Subhadra Devalekar: Ganesh Gaitonde's wife and mother of his young son

K. D. Yadav (aka Mr Kumar): a pioneering Indian intelligence officer who 'ran' Ganesh Gaitonde and became a mentor to Anjali Mathur

Mr Kulkarni: the intelligence agent who runs Ganesh Gaitonde after K. D. Yadav

Major Shahid Khan: a Pakistani intelligence agent who masterminds a counterfeit money operation against India

Shambhu Shetty: proprietor of the Delite Dance Bar

Iffat-bibi: Suleiman Isa's maternal aunt who is one of his main controllers in Mumbai

Majid Khan: a police inspector in Mumbai, a colleague of Sartaj Singh

Zoya Mirza: an actress and a rising star in the Indian film industry

Aadil Ansari: an educated but poor man from a small rural town who flees to Mumbai to escape the violent conflicts of his native Bihar

Sharmeen Khan: the high-school-age daughter of Major Shahid Khan, who moves to the USA to work in Washington, DC, and brings his family wife, daughter, and mother with him

Daddi: Shahid Khan's mother, originally from the Punjab; to her family, she is a Muslim, but she hides a secret

Policeman's Day

A white Pomeranian named Fluffy flew out of a fifth-floor window in Panna, which was a brand-new building with the painter's scaffolding still around it. Fluffy screamed in her little lap-dog voice all the way down, like a little white kettle losing steam, bounced off the bonnet of a Cielo, and skidded to a halt near the rank of schoolgirls waiting for the St Mary's Convent bus. There was remarkably little blood, but the sight of Fluffy's brains did send the conventeers into hysterics, and meanwhile, above, the man who had swung Fluffy around his head by one leg, who had slung Fluffy into the void, one Mr Mahesh Pandey of Mirage Textiles, that man was leaning on his windowsill and laughing. Mrs Kamala Pandey, who in talking to Fluffy always spoke of herself as 'Mummy', now staggered and ran to her kitchen and plucked from the magnetic holder a knife nine inches long and two wide. When Sartaj and Katekar broke open the door to apartment 502, Mrs Pandey was standing in front of the bedroom door, looking intensely at a dense circle of two-inch-long wounds in the wood, about chest-high. As Sartaj watched, she sighed, raised her hand and stabbed the door again. She had to struggle with both hands on the handle to get the knife out.

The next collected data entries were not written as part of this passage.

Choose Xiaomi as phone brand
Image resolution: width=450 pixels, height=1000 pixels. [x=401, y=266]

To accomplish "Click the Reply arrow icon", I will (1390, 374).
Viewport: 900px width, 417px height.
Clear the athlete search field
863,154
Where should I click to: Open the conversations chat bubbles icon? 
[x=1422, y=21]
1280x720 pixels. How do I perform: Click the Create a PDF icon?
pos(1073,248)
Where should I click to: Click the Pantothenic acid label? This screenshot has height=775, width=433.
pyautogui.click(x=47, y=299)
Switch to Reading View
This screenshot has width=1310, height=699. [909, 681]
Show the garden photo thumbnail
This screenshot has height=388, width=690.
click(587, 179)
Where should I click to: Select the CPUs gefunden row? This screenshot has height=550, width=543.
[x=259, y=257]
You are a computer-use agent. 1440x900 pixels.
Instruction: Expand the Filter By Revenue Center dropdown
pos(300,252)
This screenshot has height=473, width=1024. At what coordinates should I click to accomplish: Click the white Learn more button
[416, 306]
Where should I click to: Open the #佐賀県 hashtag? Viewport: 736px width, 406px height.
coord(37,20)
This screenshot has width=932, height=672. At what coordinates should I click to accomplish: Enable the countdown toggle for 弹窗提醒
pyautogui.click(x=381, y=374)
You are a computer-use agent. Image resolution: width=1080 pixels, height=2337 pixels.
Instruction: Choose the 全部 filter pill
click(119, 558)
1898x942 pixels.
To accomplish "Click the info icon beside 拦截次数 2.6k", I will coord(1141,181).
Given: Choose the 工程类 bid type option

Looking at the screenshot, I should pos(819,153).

'Mrs Pandey,' Sartaj said.

She turned to them, the knife still in a double-handed grip, held high. She had a pale, tear-stained face and tiny bare feet under her white nightie.

'Mrs Pandey, I am Inspector Sartaj Singh,' Sartaj said. 'I'd like you to put down that knife, please.' He took a step, hands held up and palms forward. 'Please,' he said. But Mrs Pandey's eyes were wide and blank, and except for the quivering of her forearms she was quite still. The hallway they were in was narrow, and Sartaj could feel Katekar behind him, wanting to pass. Sartaj stopped moving. Another step and he would be comfortably within a swing of the knife.